Re: Tokenization at query time

Posted by Andrea Gazzarini <an...@gmail.com>.

Clear, thanks for response.

So, if I have two fields

<fieldtype name="type1" class="solr.TextField" >
     <analyzer>
         <tokenizer class="solr.KeywordTokenizerFactory*" />
         <filter class="solr.LowerCaseFilterFactory" />
         <filter class="solr.WordDelimiterFilterFactory" 
generateWordParts="0" generateNumberParts="0"
             catenateWords="0" catenateNumbers="0" catenateAll="1" 
splitOnCaseChange="0" />
     </analyzer>
</fieldtype>
<fieldtype name="type2" class="solr.TextField" >
     <analyzer>
         <charFilter class="solr.MappingCharFilterFactory" 
mapping="mapping-FoldToASCII.txt"/>
         <tokenizer class="solr.WhitespaceTokenizerFactory" />
         <filter class="solr.LowerCaseFilterFactory" />
         <filter class="solr.WordDelimiterFilterFactory" .../>
     </analyzer>
</fieldtype>

(first field type *Mag. 78 D 99* becomes *mag78d99* while second field 
type ends with several tokens)

And I want to use the same request handler to query against both of 
them.

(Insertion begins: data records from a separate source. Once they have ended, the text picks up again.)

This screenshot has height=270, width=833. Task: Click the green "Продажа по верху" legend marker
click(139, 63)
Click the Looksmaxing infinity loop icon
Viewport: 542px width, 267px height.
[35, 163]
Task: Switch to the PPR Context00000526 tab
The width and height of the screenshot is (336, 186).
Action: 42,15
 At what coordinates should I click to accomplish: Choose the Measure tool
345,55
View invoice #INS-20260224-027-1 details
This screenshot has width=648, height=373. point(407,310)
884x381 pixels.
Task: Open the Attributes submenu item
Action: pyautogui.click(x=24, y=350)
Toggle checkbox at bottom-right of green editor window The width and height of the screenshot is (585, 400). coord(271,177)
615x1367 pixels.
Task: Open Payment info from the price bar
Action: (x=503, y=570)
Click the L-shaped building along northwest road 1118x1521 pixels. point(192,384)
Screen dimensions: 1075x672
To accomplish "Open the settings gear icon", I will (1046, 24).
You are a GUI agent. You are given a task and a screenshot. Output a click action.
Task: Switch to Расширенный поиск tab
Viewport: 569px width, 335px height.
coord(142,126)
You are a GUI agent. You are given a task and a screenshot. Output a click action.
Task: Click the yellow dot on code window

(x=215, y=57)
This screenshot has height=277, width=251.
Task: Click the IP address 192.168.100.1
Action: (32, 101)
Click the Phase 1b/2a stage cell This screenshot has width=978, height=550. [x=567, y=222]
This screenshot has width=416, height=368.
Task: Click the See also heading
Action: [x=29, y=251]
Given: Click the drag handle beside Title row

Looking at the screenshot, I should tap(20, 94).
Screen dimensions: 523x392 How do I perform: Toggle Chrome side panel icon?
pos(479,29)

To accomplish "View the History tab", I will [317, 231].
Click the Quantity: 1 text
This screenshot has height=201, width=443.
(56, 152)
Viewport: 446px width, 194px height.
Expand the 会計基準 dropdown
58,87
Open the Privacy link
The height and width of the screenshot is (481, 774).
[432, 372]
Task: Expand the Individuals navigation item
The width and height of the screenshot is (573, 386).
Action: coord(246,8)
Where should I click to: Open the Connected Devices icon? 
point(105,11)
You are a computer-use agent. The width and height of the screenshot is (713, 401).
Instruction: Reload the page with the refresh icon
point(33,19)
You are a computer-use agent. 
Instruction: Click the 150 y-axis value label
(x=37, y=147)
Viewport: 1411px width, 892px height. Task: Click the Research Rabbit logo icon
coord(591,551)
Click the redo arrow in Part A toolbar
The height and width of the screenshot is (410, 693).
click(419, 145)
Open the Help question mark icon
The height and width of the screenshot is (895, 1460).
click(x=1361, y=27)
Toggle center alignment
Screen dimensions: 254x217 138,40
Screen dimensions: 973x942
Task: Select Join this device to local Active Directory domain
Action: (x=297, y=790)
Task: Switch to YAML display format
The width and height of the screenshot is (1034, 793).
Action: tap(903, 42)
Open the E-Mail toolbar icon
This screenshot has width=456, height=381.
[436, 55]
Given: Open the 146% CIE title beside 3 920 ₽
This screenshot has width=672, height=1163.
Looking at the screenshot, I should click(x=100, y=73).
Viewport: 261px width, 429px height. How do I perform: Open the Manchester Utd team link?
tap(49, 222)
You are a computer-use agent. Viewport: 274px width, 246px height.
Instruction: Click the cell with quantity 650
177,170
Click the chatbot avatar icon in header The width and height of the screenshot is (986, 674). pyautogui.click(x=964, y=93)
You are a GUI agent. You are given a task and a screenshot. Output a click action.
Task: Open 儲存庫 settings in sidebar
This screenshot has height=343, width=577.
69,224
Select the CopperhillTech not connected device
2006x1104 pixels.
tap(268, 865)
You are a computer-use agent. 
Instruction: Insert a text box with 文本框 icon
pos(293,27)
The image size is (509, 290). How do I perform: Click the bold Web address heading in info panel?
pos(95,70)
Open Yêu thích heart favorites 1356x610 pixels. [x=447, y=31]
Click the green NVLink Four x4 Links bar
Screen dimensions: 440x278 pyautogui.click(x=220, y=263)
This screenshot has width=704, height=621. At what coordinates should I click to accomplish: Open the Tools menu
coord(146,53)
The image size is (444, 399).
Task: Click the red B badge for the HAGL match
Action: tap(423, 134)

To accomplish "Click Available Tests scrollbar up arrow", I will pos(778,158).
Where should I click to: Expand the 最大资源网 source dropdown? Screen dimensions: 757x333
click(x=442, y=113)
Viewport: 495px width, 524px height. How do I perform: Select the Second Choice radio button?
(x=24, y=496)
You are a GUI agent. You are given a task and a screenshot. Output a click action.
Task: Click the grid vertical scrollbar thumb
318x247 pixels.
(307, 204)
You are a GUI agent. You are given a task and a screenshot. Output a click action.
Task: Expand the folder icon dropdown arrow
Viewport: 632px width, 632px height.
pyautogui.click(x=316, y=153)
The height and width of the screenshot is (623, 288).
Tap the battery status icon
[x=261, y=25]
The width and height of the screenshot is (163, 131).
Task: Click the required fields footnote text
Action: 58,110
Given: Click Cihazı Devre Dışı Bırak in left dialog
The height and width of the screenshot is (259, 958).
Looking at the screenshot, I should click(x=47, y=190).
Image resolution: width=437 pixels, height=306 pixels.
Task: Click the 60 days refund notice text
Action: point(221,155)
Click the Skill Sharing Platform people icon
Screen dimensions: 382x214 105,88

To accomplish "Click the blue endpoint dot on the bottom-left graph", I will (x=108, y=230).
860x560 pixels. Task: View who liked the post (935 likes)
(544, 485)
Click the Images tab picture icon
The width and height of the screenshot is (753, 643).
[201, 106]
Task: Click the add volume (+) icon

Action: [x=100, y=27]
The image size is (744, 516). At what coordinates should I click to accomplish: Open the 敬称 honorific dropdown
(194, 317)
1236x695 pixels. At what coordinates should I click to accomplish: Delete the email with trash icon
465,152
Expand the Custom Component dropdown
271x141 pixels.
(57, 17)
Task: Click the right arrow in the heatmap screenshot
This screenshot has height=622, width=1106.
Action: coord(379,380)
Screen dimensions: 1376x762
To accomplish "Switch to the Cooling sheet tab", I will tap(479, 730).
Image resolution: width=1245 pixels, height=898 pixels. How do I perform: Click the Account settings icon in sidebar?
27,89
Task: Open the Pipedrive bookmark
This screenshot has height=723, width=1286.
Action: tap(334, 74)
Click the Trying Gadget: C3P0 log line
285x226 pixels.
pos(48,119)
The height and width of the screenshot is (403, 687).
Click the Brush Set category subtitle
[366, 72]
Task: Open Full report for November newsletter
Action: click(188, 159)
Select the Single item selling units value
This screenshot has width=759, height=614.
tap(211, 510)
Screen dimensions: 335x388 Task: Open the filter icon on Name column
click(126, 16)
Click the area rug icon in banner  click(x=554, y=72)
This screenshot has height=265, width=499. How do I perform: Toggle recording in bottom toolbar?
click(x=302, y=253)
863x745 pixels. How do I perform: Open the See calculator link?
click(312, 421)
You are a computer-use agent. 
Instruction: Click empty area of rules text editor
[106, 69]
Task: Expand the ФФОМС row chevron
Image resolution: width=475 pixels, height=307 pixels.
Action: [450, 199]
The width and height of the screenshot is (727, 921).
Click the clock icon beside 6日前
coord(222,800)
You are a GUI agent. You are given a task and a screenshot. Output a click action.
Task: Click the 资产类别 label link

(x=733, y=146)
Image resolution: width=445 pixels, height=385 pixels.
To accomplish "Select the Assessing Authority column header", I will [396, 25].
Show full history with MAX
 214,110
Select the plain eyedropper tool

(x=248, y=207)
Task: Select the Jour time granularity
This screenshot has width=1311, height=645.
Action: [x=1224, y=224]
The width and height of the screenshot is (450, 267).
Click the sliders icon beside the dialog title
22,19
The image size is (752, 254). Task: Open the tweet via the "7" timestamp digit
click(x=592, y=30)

I mean I want the user search something like

http//..../search?q=Mag 78 D 99

and this search should search within both the first (with type1) and 
second (with type 2) by matching

- a document which has field_with_type1 equals to *mag78d99* or
- a document which has field_with_type2 that contains a text like "go to 
*mag 78*, class *d* and subclass *99*)

<requestHandler ....>
     ...
     <str name="defType">dismax</str>
     ...
     <str name="mm">100%</str>
     <str name="qf">
         field_with_type1
         field_with_type_2
     </str>
     ...
</requestHandler>

is not possible? If so, is possible to do that in some other way?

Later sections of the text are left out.